* _Information shown_
#####
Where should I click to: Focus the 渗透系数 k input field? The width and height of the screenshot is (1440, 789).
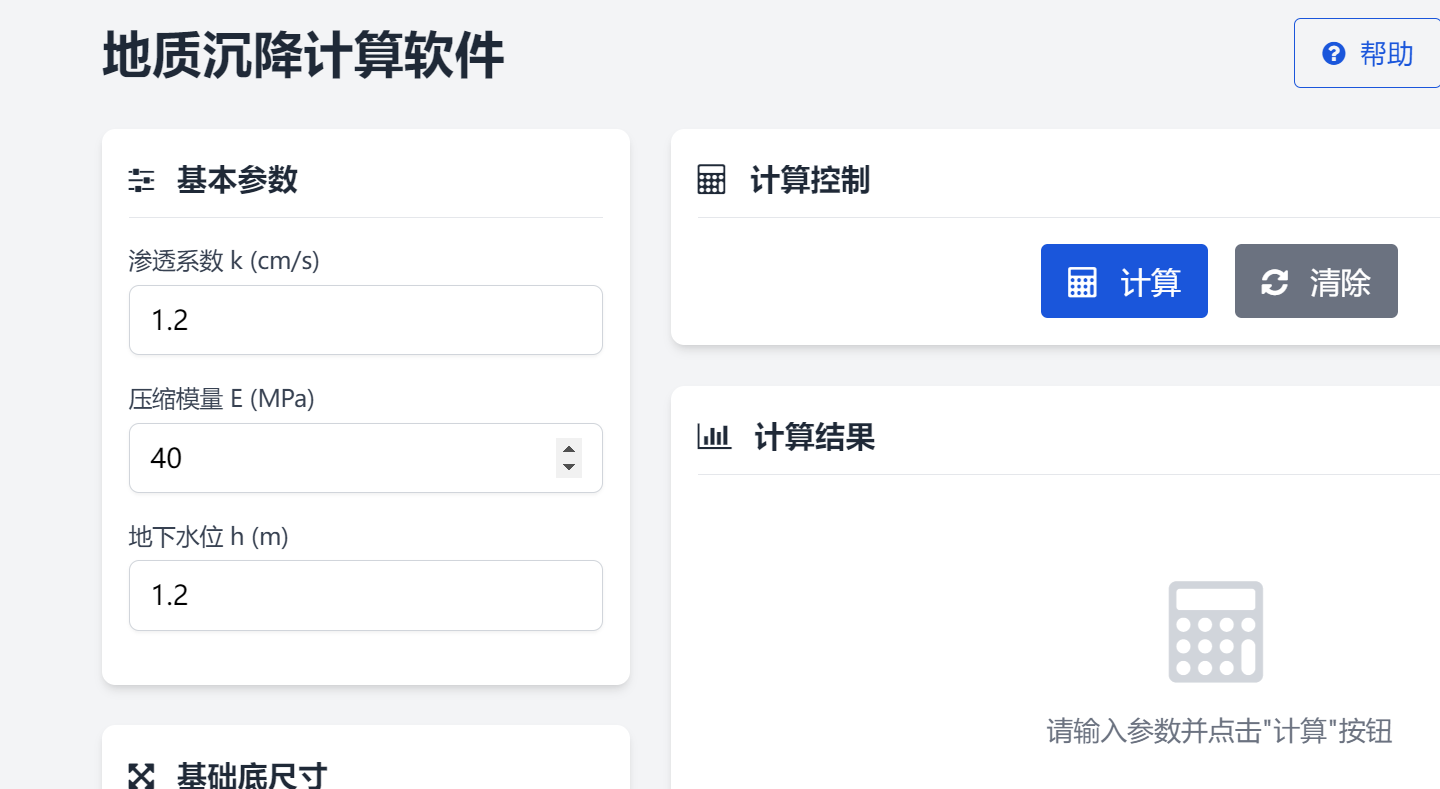pos(365,320)
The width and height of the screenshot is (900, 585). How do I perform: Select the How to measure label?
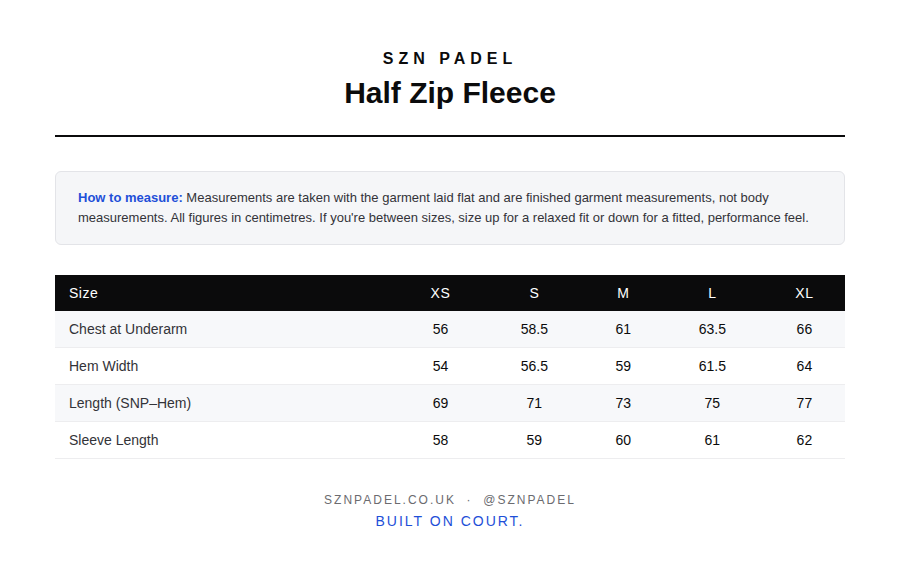pos(130,197)
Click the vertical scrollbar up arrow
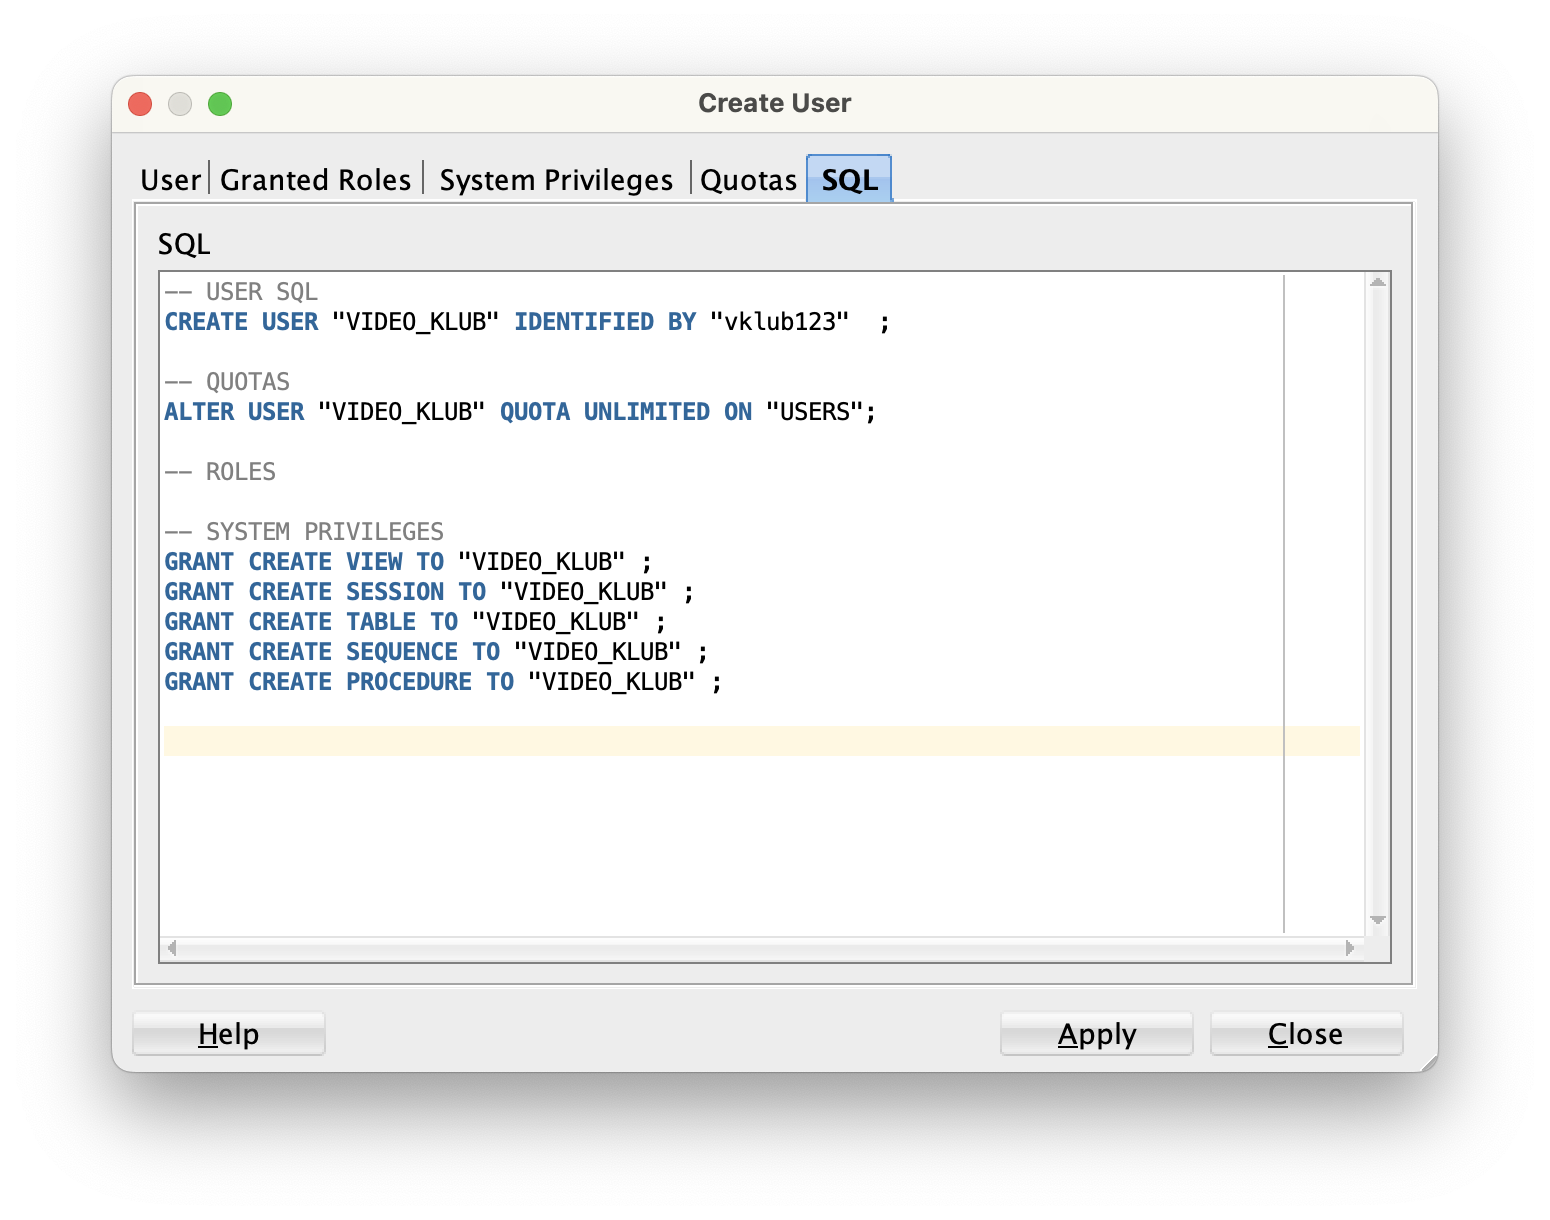Image resolution: width=1550 pixels, height=1220 pixels. 1377,283
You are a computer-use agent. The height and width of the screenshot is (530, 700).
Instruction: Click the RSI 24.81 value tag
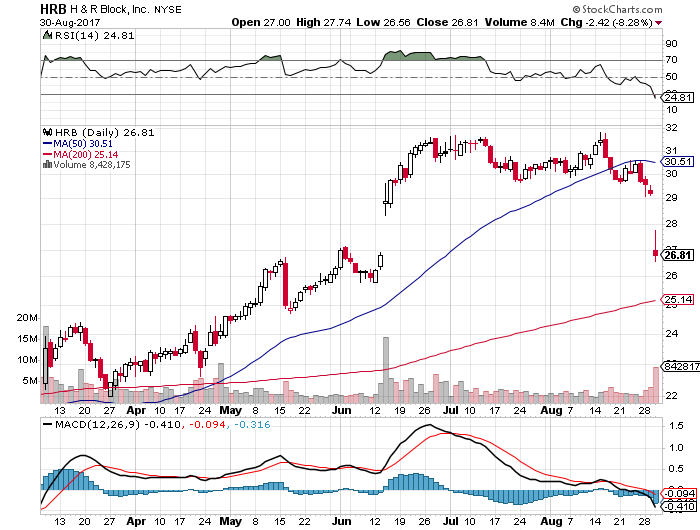677,97
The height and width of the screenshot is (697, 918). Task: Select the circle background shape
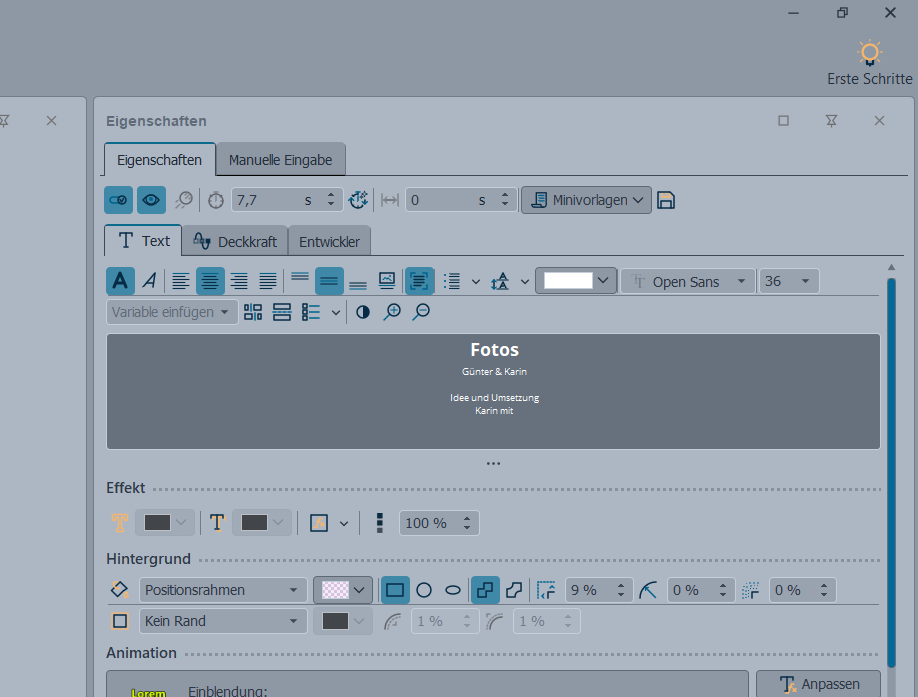coord(424,590)
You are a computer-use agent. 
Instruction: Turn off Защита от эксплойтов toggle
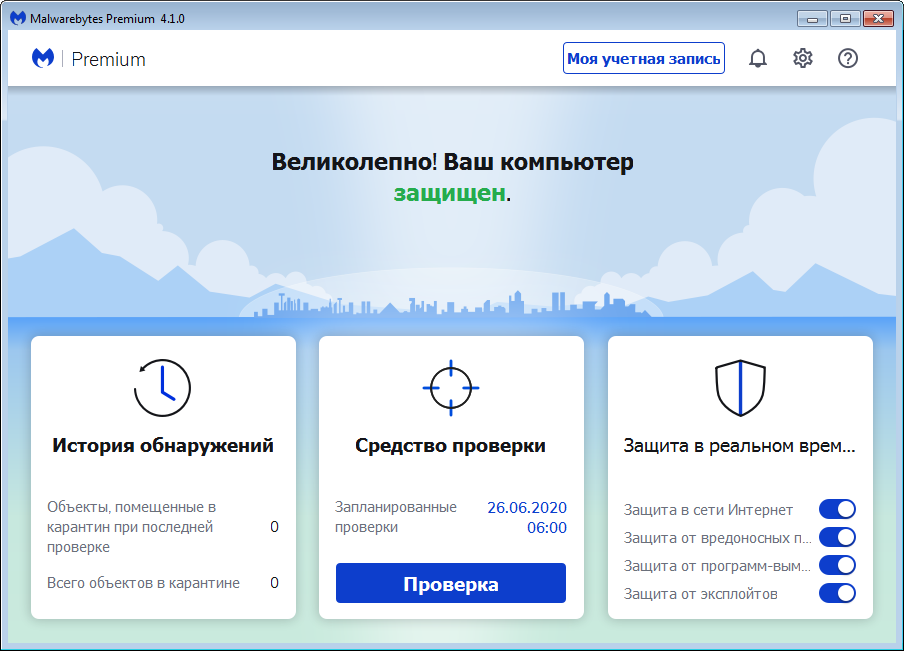837,593
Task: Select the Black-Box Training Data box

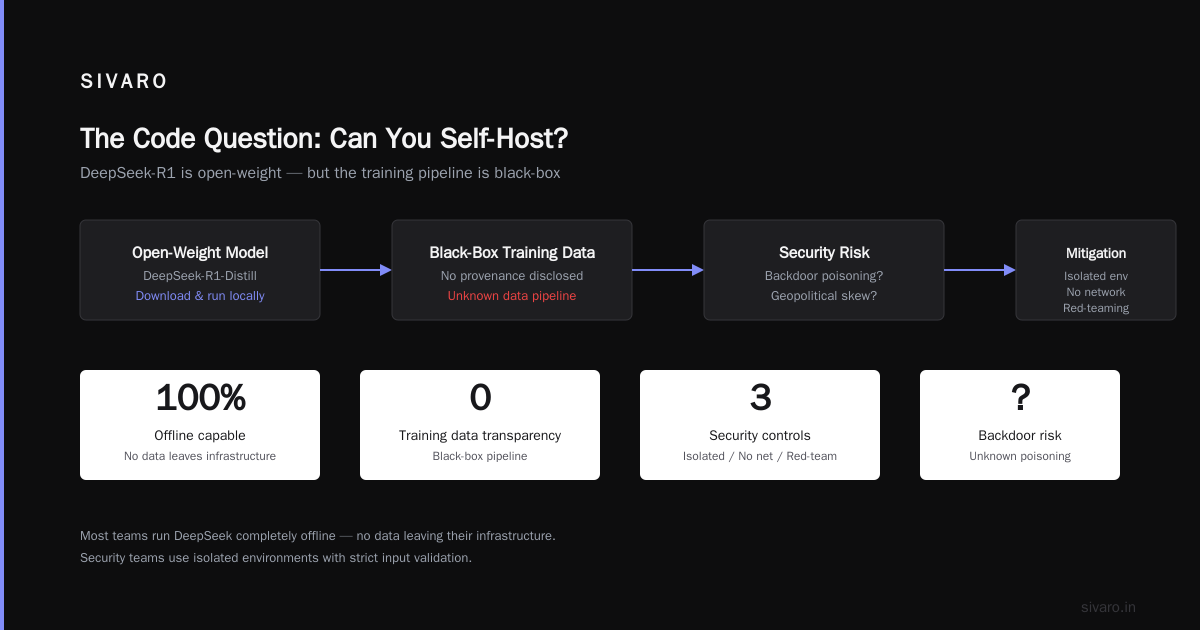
#####
* _Problem to work on_
Write all the entries again word for word, minus the pictures.

* _Written solution_
Where should I click to: Focus the 渗透系数 k input field? The width and height of the screenshot is (1440, 789).
pos(365,320)
The width and height of the screenshot is (900, 585). How do I perform: Select the How to measure label?
pos(130,197)
Click the vertical scrollbar up arrow
Image resolution: width=1550 pixels, height=1220 pixels. 1377,283
You are a computer-use agent. The height and width of the screenshot is (530, 700).
Instruction: Click the RSI 24.81 value tag
677,97
The height and width of the screenshot is (697, 918). Task: Select the circle background shape
coord(424,590)
You are a computer-use agent. 
Instruction: Turn off Защита от эксплойтов toggle
837,593
Task: Select the Black-Box Training Data box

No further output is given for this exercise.